:: Listed entries ::
____________________

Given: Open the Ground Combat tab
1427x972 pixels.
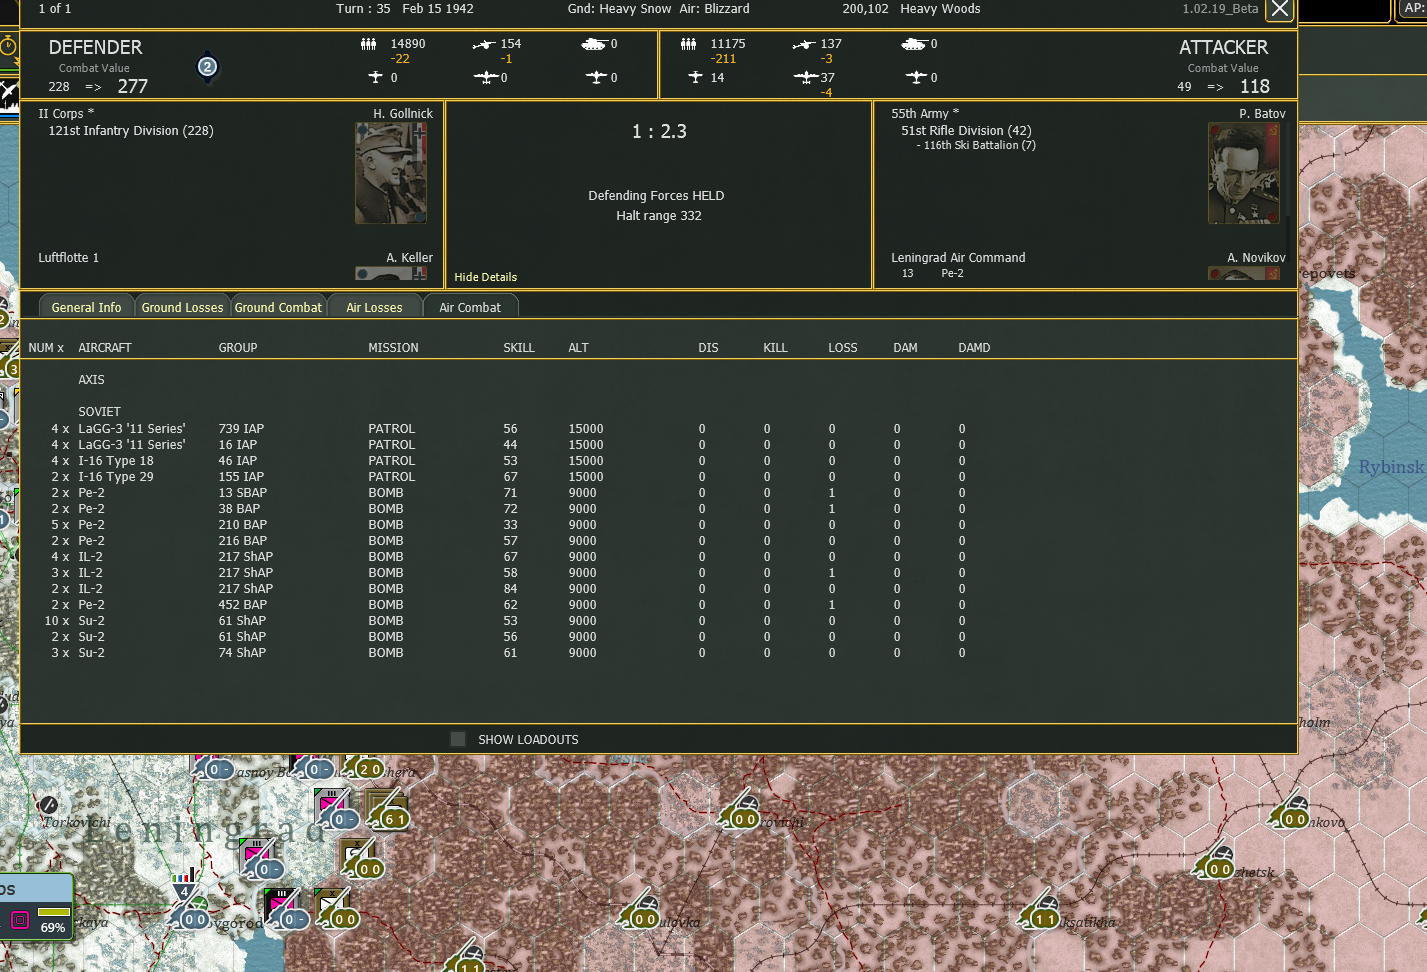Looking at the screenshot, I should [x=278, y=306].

____________________

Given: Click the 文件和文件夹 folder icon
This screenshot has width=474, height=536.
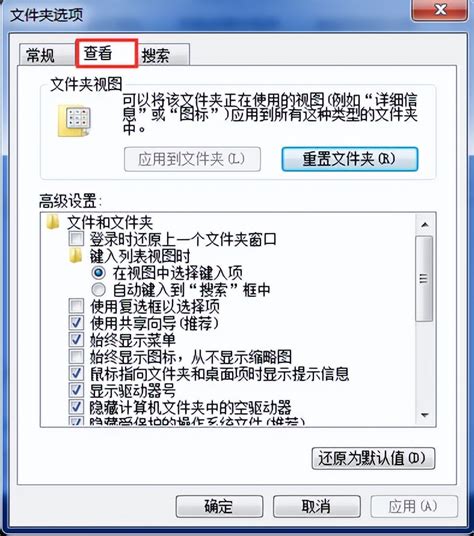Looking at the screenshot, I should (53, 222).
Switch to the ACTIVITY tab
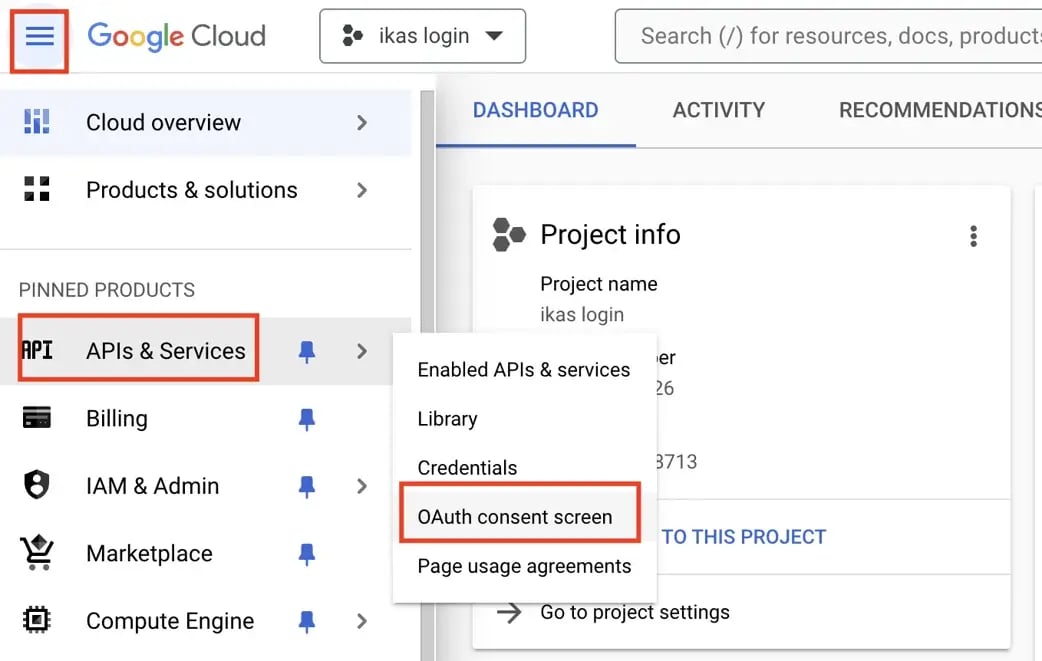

____________________

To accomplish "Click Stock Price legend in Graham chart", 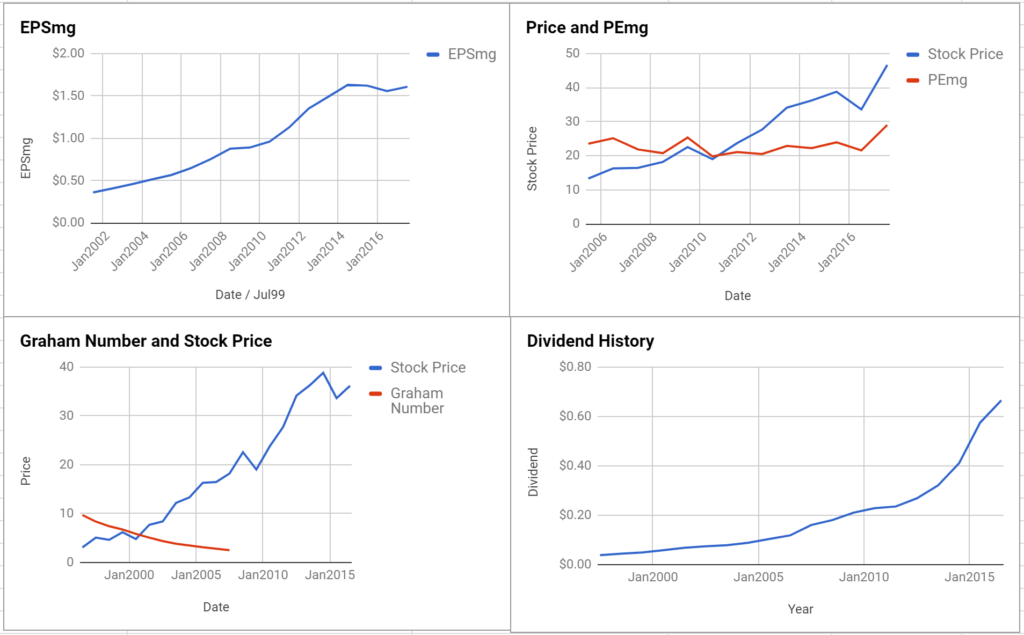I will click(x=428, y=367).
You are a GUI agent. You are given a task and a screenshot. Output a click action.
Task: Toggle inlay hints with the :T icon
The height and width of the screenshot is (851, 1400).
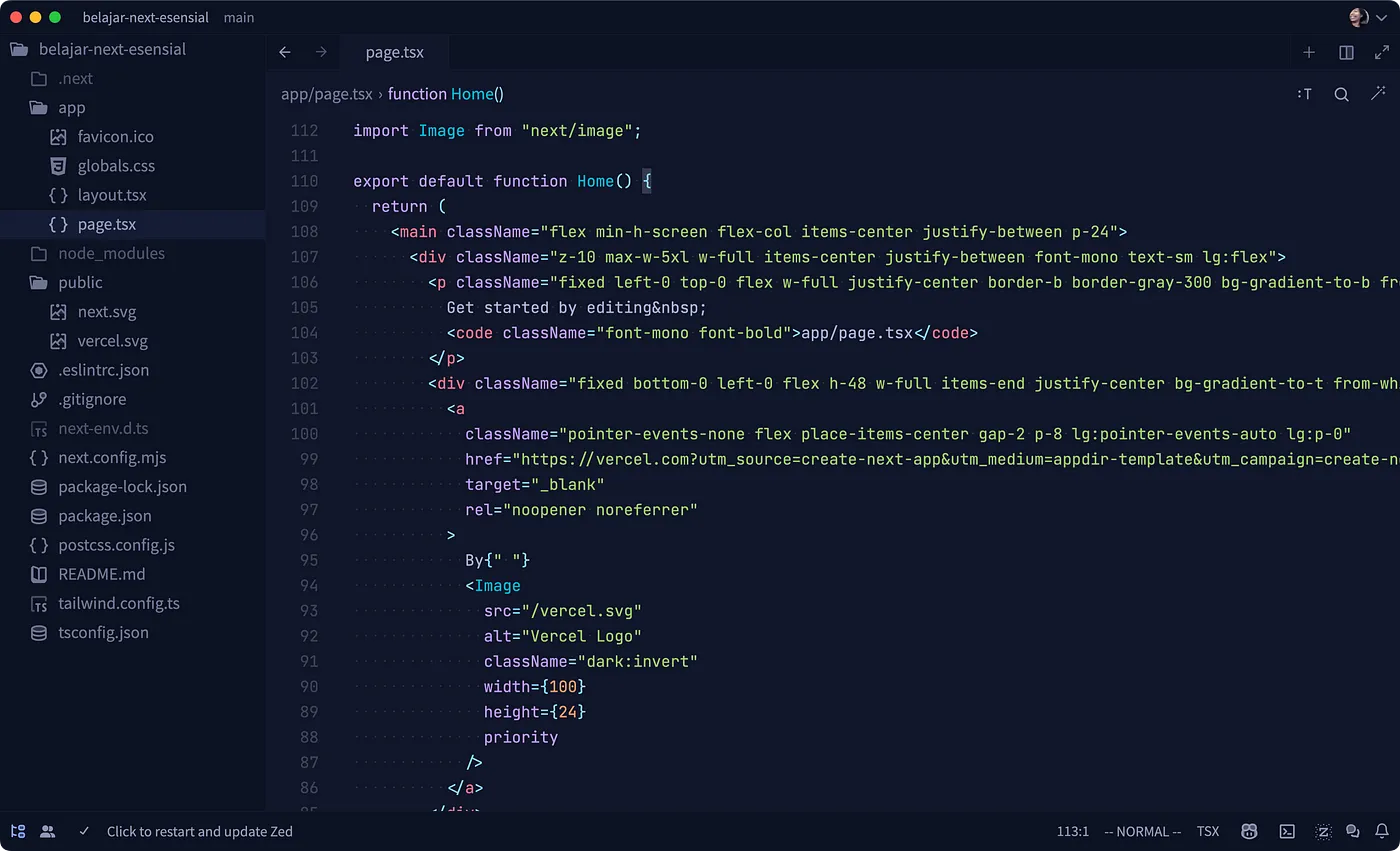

____________________

:: Action item ::
Taking the records above, print only and exactly the lines from the line with "Given: Click the 文件和文件夹 folder icon" to the line with "Switch to the ACTIVITY tab", both kept, and exclude pictures.

:: Exercise response ::
Given: Click the 文件和文件夹 folder icon
This screenshot has width=474, height=536.
Looking at the screenshot, I should (53, 222).
Switch to the ACTIVITY tab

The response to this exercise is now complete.